Comment by DesaiAshu
1 day ago
Stanford has a $40 billion endowment for 8k undergrads. UCLA has a $10 billion endowment for 34k undergrads. Naturally, the class sizes will be much larger. The UC system does not put 100% of students at UC Berkeley and UCLA, they distribute it across several campuses and distance education and maintain a leveling system that helps promising research talent be in the room with experienced researchers
Despite rising costs, a college degree is still a positive lifetime investment for students (not to mention the positive externalities educated populations have on society at large). The bulk of US college students attend colleges who do not have the resources to build high-quality, industry relevant curriculum, train teachers to teach with modern pedagogy, and efficiently manage dorms, student affairs, and other administrative infrastructure
HYPSM choosing to share land, curriculum, expertise, and administrative infrastructure through network'd partnerships would lead to massive economies of scale and a broad reduction of educational costs. Another way to think about this - is one city of 1 million people more efficient to run per capita than 10 cities of 100k people? The answer is a resounding yes due to urban scaling. Colleges are effectively mini-cities
"I think that you fundamentally misunderstand the markers that make an in-person education higher quality" -> I founded an in-person college with regional accreditation that had a lot more 1:1 and small group teacher time than HYPSM and an average starting salary on par with CS grads from these schools. Our alumni have gone on to become YC founders and can be found at most top tech companies and startups
It is a choice to value exclusivity for exclusivity's sake (eg. withholding JSTOR data from students of colleges who can't afford those costs). The best institutions (eg. YC, Apple) care a lot more about what you can build than what school you got into at age 17
The solution is to hoard ideas, organize them, review them and experiment. I for example suspect that giving students more time for everything would improve results. I have nothing to show for this but it would be good science to run the experiment. Unless of course there are better sounding ideas that should be tried first.

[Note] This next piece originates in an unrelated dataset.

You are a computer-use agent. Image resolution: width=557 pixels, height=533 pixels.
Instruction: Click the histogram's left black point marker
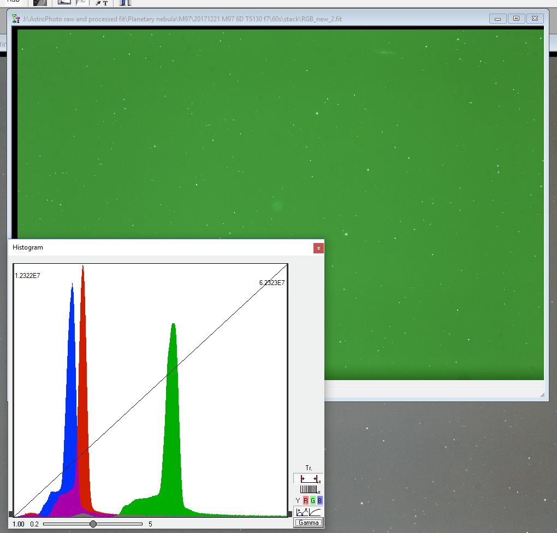pos(11,514)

"The bulk of US college students attend colleges who do not have the resources to build high-quality, industry relevant curriculum, train teachers to teach with modern pedagogy, and efficiently manage dorms, student affairs, and other administrative infrastructure"
I would like to see a source on this: your claim appears ungrounded when considering American colleges.
It is generally understood in the industry that around half of universities are in significant debt / financial distress (started prior to Covid // the demographic peak // recent DoE cuts). Graduate underemployment is also quite high due to a lack of alignment (or perhaps slow alignment) of degree programs to career outcomes
https://www.philadelphiafed.org/-/media/frbp/assets/working-...
https://www.stlouisfed.org/open-vault/2025/aug/jobs-degrees-...
Ideas for solutions here:
https://files.eric.ed.gov/fulltext/ED604299.pdf
Can we take a minute to consider that degrees aren't supposed to be aligned to career outcomes to begin with? That's what vocational schools are for. Somehow academia became conflated with both a job training program and an adult daycare service and (at least in the US) the result is a confused, inconsistent, expensive mess whose exact purpose isn't clear.